NIU obtains 20th century manuscripts

By Dawn C. Brown

NIU students now have the opportunity to examine the actual handwritten works of 20th-century authors.

William Baker, a subject specialist in English, has obtained a major collection of manuscripts of 20th-century author James Hanley for students to view in the Founders Memorial Library.

Baker also acquired material by Graham Greene.

Baker was in Britain when he obtained the manuscripts because NIU’s faculty research program awarded him the opportunity to complete research on a descriptive bibliography of 19th-century novelist George Eliot.

While at the home of a friend, Baker came across the original manuscripts and spent several days reading them.

“It would be marvelous to give American students at NIU the opportunity to see and work with the raw materials. Not forms, not copies, but the real materials that the writer used,” Baker said.

Students may be familiar with the late British novelist Graham Greene who died this year, Baker said. Greene was responsible for the film “The Third Man,” short stories, plays and novels.

He said Greene’s books of love poetry were privately printed in 1949 and 1951. Only two copies survived, each of these copies contained poems written in Greene’s handwriting.
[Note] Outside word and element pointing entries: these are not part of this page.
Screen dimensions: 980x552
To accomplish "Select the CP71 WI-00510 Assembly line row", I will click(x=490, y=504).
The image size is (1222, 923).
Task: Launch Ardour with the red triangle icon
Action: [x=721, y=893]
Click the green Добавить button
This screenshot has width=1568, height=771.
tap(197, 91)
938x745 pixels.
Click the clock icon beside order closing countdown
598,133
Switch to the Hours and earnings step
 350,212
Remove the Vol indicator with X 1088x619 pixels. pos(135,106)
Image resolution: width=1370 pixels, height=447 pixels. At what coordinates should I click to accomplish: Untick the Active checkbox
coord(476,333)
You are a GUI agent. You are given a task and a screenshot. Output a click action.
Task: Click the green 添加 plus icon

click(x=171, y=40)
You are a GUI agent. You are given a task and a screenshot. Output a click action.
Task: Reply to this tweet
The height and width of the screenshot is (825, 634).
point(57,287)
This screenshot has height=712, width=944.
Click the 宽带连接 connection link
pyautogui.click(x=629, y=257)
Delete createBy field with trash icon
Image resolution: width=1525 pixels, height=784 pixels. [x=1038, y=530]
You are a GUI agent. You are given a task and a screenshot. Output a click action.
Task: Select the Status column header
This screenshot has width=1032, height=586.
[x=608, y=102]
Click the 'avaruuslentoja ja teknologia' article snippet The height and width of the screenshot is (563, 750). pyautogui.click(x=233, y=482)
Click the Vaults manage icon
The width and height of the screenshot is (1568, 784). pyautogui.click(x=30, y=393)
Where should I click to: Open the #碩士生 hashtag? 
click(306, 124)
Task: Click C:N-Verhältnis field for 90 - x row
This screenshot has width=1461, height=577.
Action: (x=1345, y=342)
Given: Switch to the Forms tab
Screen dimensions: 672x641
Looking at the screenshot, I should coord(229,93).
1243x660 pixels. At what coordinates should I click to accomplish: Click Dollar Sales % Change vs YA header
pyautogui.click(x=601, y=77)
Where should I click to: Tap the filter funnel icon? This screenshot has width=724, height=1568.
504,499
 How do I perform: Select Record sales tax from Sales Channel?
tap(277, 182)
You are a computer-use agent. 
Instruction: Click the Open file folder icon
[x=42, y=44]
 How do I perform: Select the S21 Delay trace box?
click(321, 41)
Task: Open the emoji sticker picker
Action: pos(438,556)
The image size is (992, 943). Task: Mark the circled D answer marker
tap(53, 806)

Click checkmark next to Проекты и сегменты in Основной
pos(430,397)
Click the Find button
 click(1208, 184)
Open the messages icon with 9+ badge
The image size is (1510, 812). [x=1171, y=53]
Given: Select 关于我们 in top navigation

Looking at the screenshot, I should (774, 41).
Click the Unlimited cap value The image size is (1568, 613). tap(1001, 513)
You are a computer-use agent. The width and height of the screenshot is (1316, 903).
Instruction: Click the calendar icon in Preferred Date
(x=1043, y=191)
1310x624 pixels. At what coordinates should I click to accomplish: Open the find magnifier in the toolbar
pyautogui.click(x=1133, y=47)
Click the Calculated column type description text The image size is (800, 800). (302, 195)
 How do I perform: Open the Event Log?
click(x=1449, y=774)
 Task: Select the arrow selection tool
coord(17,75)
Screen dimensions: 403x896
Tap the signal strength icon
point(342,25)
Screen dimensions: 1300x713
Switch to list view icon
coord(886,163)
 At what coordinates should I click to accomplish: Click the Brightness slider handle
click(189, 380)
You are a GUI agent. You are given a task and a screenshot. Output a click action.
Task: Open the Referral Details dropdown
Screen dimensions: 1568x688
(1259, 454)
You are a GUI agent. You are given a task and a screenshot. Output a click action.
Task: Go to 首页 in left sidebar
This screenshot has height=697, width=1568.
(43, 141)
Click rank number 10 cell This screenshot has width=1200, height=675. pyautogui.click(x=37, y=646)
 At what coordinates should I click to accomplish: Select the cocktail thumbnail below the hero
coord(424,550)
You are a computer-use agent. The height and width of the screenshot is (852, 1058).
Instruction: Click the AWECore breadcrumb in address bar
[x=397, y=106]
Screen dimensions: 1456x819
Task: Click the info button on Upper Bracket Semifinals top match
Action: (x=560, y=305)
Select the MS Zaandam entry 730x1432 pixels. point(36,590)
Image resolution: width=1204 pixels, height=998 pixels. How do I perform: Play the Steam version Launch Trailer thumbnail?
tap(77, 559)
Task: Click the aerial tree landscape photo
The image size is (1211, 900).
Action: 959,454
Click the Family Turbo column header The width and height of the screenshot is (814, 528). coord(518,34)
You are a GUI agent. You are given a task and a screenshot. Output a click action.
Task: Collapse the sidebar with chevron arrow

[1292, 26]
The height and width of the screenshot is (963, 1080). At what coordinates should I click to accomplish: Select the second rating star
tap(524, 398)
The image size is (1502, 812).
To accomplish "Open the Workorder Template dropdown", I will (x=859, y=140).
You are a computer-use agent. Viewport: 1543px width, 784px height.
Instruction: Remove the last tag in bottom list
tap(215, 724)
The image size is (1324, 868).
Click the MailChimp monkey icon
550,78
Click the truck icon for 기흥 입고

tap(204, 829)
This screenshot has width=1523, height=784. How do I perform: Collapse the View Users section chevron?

One with local interest concerned former Illinois Governor and U.S. presidential candidate Adlai Stevenson, Baker said.

“The prices of the poems were offered at well over $40,000. Many major prestigious American universities including NIU could not raise the money in time especially during a time of financial constraints,” Baker said.

However, Baker was able to provide the university with an uncorrected proven copy (before publication) of James Purdy’s “Dream Palace and Nine Stories” in which Greene began his own short stories on the pages.

“Students from all over the world will now have to come to NIU library to see this particularly unique Graham Greene item,” Baker said.

For instance, the manuscripts and papers of James Hanley including the “Welsh Sonata,” which contains lengthy personal handwritten letters from Hanley to personal friends.

Baker said his predecessors helped to create the library’s rare collection. “Over a twenty-year period the names that come to mind are Anthony Bliss, who’s now head of rare books in University of California-Berkeley. Also, Dr. William DuBois who is presently retired.